When positivity is pushed to an extreme, it can be bad for us. It is a fact that those who acknowledge and validate their emotions progress much better than those who live in denial. By living in a fake positive emotional state, we don’t get to experience real positive emotions. It is unrealistic that we can be happy all the time. The problem with pushing positivity on to yourself or others, is that it shuts down the conversation, stifles vulnerability and could actually reduce the opportunity to have a real conversation that could then lead to people seeking help.

Many years ago, I reached out for help about my business, and I was asked if I had tried being positive? That’s where the conversation ended. I am in a very successful coaching group now, we set goals, plan our weeks, months, year. We celebrate our wins, but we also have an opportunity to be vulnerable. It’s true, nobody wants to hear negativity, but emotions like sadness, anger and grief are not bad emotions, they are real. All emotions are important and if we are to lower the suicide rates, we must open up the conversation and lose the stigma.
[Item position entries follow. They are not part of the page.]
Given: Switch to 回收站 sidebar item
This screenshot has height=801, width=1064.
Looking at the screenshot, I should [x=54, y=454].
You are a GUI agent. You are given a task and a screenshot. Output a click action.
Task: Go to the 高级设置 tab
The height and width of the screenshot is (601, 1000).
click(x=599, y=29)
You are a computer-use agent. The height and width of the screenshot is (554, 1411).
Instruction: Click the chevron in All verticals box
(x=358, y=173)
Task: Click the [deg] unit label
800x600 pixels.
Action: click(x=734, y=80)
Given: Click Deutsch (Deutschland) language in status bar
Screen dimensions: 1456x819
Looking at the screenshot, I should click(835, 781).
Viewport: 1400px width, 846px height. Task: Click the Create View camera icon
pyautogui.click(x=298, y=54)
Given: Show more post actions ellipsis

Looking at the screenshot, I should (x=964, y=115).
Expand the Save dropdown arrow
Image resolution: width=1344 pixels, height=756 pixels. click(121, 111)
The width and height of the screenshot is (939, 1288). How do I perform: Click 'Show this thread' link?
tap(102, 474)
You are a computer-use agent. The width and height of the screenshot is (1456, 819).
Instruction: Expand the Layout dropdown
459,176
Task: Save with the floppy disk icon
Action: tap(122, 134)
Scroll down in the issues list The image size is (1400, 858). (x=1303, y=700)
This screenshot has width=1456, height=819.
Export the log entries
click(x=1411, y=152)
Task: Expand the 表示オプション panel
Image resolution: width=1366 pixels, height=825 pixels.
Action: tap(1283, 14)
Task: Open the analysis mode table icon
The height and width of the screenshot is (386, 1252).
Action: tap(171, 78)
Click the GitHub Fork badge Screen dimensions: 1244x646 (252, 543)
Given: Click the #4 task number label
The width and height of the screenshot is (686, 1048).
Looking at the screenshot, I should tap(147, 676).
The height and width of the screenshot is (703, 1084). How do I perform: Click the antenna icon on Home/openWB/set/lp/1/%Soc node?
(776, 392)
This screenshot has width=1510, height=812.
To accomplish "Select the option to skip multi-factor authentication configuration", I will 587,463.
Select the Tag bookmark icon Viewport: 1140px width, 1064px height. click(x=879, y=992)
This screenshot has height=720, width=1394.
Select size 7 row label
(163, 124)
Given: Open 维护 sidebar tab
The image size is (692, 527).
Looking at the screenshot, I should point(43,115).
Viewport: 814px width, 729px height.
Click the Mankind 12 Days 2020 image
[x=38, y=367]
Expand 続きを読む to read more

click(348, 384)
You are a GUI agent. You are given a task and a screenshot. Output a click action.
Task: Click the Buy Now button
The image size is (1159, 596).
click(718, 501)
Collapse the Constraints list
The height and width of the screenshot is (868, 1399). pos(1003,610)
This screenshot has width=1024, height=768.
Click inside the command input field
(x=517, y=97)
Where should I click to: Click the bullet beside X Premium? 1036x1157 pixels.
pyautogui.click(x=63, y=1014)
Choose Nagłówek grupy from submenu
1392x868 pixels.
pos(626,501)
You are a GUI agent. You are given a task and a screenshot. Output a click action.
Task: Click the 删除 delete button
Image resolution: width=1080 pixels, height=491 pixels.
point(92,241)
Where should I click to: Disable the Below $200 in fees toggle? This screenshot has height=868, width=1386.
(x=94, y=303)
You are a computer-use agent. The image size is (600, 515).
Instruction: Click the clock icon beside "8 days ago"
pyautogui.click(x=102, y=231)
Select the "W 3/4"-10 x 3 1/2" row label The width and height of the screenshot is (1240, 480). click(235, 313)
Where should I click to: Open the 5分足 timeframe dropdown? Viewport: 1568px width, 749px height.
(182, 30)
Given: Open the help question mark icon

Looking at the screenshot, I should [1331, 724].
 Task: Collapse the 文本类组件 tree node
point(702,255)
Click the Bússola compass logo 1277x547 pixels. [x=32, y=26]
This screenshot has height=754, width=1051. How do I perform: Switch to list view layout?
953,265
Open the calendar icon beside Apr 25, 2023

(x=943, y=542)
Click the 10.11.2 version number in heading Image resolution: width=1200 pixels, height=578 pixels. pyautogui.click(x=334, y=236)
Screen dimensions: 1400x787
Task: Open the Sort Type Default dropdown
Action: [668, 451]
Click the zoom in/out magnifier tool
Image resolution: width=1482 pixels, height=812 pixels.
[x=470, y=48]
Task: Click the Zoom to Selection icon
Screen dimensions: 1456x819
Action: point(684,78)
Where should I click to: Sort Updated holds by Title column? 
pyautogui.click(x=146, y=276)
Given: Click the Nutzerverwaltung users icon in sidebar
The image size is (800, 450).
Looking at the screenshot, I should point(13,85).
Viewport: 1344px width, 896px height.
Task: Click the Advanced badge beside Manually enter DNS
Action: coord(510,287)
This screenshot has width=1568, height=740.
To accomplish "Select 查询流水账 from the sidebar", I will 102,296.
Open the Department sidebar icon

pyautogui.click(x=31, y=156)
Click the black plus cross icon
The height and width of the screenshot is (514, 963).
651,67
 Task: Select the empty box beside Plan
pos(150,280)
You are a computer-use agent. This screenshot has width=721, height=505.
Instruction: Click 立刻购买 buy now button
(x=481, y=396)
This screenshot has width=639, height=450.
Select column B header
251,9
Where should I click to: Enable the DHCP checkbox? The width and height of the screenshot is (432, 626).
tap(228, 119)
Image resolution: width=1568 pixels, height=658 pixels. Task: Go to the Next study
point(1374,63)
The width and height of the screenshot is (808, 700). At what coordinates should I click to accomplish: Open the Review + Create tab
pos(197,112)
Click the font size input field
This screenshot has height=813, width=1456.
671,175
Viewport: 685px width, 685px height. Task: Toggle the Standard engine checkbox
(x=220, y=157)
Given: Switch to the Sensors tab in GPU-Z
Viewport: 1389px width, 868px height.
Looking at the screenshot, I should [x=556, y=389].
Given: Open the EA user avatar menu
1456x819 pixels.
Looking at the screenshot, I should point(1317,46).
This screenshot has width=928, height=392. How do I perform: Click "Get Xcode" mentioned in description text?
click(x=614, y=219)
I too have previously been guilty of telling people that they are lucky to have their health, a roof over their head. I have tried to get mates and people I care about to look on the positive side. I understand now that those things can’t make you happy if you are feeling incredibly sad. I also know that perhaps whilst putting out the “let’s be positive” vibes, I was hiding from the truth about my own happiness. We need to reframe the conversations, not only the conversations with others, but the way we talk to ourselves. Naturally we want to put out good vibes, we don’t want people around us to feel depressed just spending time with us, but we need to find our tribe, because our true mates will listen and respect us for being open and honest.

Be kind to yourself.

I now acknowledge that to be vulnerable is to be brave.

In the words of leading vulnerability advocate Brene Brown;

“Vulnerability is the core, the heart, the center, of meaningful human experiences.”